1. A compressor, comprising:

a housing comprising a main housing;

the driving motor is arranged in the main shell and comprises a stator and a rotor;

the compression mechanism is arranged in the main shell and driven by the driving motor, the compression mechanism comprises a main bearing close to the driving motor, the equivalent diameter of the inner peripheral surface of the main shell is D, the main bearing is provided with a main bearing end surface facing the driving motor, a stator core of the stator is provided with a stator core end surface facing the main bearing, the equivalent distance between the main bearing end surface and the stator core end surface is h, and D and h satisfy the relation: h/D is more than 0.37 and less than 0.45.

2. The compressor of claim 1, wherein a partial shell of the main shell between the stator core end surface and the main bearing end surface is configured as a constant diameter structure, and the equivalent diameter D is a diameter of an inner circumferential surface of the partial shell.

3. The compressor of claim 1, wherein a partial shell of the main shell between the stator core end surface and the main bearing end surface is constructed in a variable diameter structure, and an inner circumferential surface of the partial shell of the variable diameter structure has a plurality of diameters D1, D2 … … Dn, and the equivalent diameter D is (D1+ D2+ … … + Dn)/n.

4. The compressor of claim 1, wherein the equivalent diameter D is no greater than 110 mm.

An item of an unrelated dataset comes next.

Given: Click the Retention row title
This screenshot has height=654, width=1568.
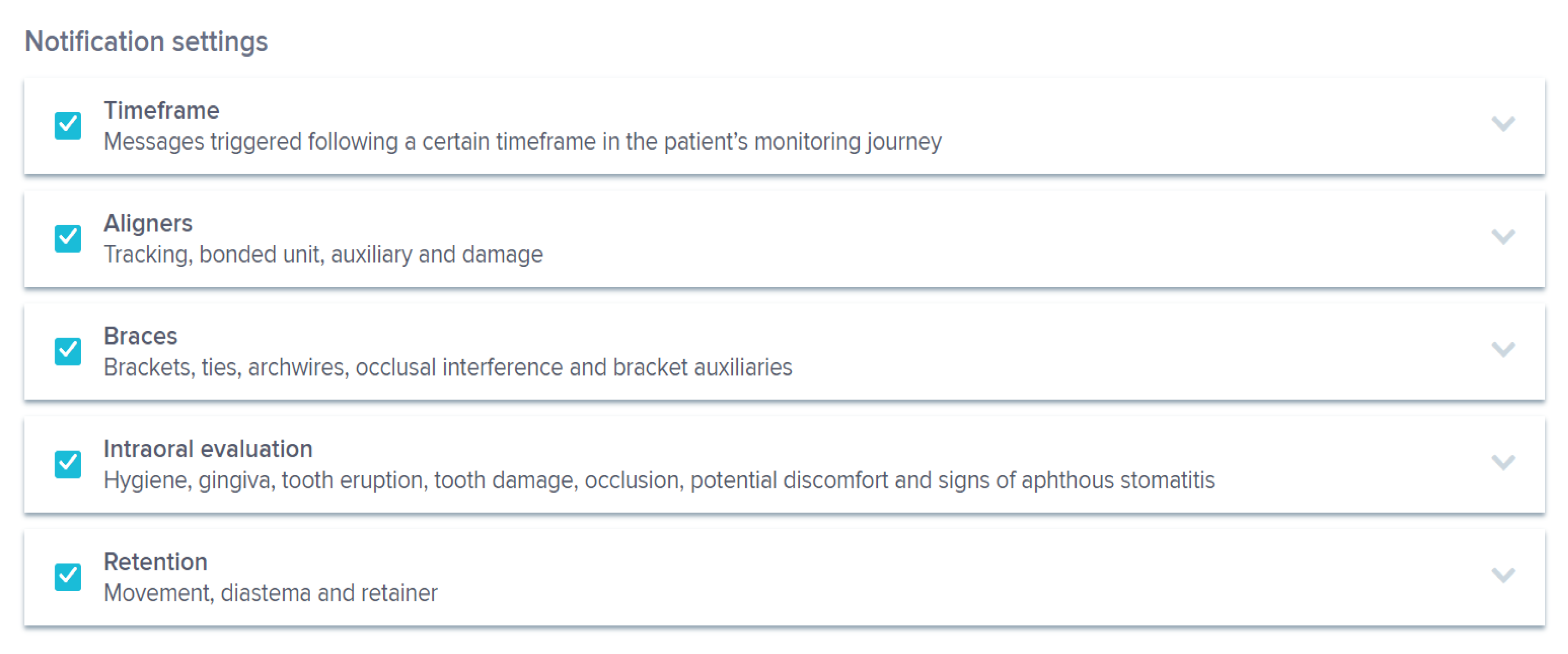Looking at the screenshot, I should 156,562.
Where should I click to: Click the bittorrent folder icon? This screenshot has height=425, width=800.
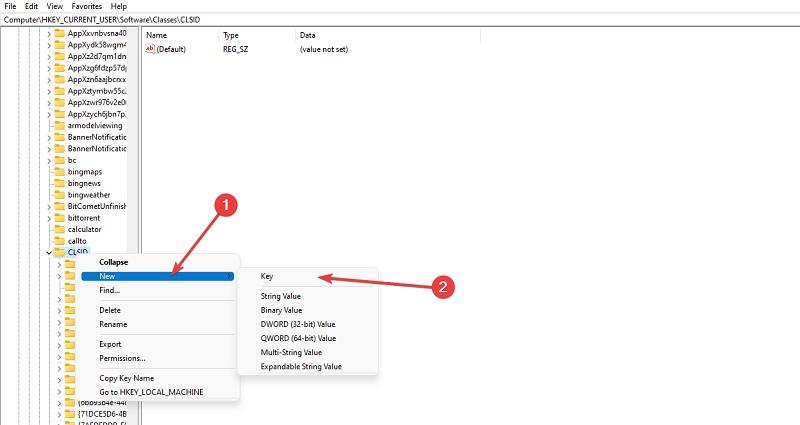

5. The compressor of claim 1, wherein the main bearing comprises: the main body part is suitable for being pressed against a cylinder of the compression mechanism, the supporting part is connected with the main body part and is used for supporting the crankshaft, the supporting part extends from a middle round hole of the main body part to the direction of a driving motor, the surface of the main body part facing the driving motor is a plane and is constructed as the end surface of the main bearing, and the distance between the plane and the end surface of the stator core is the equivalent distance h.

6. The compressor of claim 1, wherein the main bearing comprises: the main body part is suitable for being pressed against a cylinder of the compression mechanism, the supporting part is connected with the main body part and is used for supporting the crankshaft, the supporting part extends from a middle round hole of the main body part to the direction of a driving motor, the surface of the main body part facing the driving motor is non-planar and is constructed into a main bearing end surface, the main bearing end surface comprises a local end surface, the local end surface corresponds to the cylinder in the radial direction of the compression mechanism, and the distance between the local end surface and the stator core end surface is the equivalent distance h.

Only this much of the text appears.